The childcare chain, which has seven centres, has not been able to find a suitable site in the past two years due to the keen competition among operators for space to expand.
This has in turn pushed up rental rates to as much as $40,000 from $20,000 five years ago.
"While there is strong demand for childcare places, we find it hard to expand because of the lack of suitable sites and trained teachers," said Ms Lurvin Lee, director of the pre-school chain.
Meanwhile, demand for childcare services has almost doubled in the past eight years, as more working parents enrol their children in pre-schools.
Last year, 75,530 children were enrolled in these centres, up from 44,224 in 2005 - even though the number of children aged seven and below has remained stable at about 280,000 in the past decade.
Queueing up for a childcare place
The result: a worsening childcare crunch, with some parents having to wait as long as two years for a place at the more popular centres.
As at August, all estates across Singapore have enrolment rates exceeding 73 per cent.

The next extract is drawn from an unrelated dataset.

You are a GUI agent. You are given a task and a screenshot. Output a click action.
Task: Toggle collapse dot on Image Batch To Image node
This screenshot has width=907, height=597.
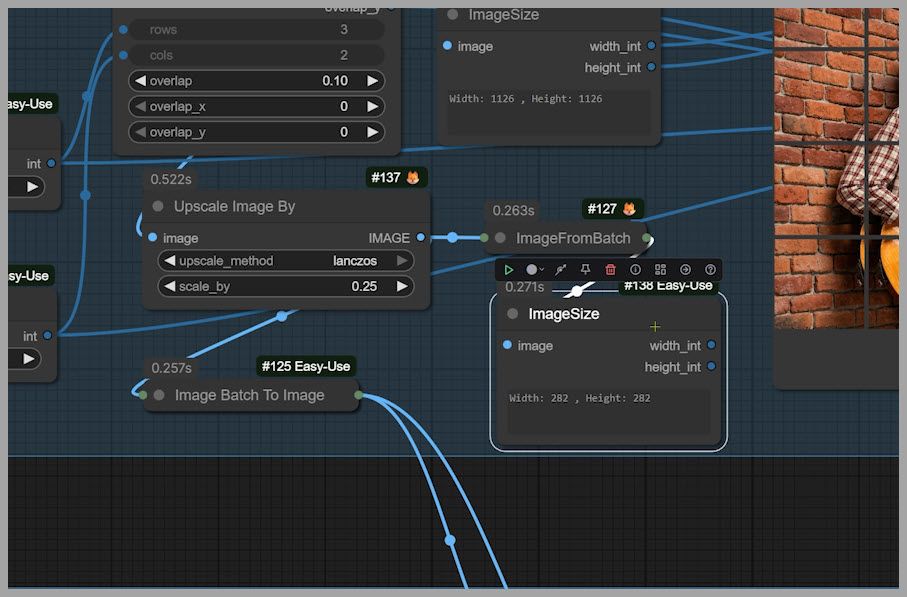(159, 395)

In "hot" areas like Punggol and Sengkang, which tend to attract more young couples, the figure can go up to close to 90 per cent.
To meet the growing demand, the Early Childhood Development Agency, which oversees the sector, has recently rolled out a slew of measures to encourage operators to set up more centres.
These include offering rental subsidies to eligible private operators who agree to keep fees affordable.
The aim is to add 20,000 more places by 2017 - enough for one in two children, up from one in three now.
But the impact of the measures will go beyond adding places. They will allow the Government to better regulate the industry in terms of fees and quality, short of nationalising the sector as some have suggested, say observers.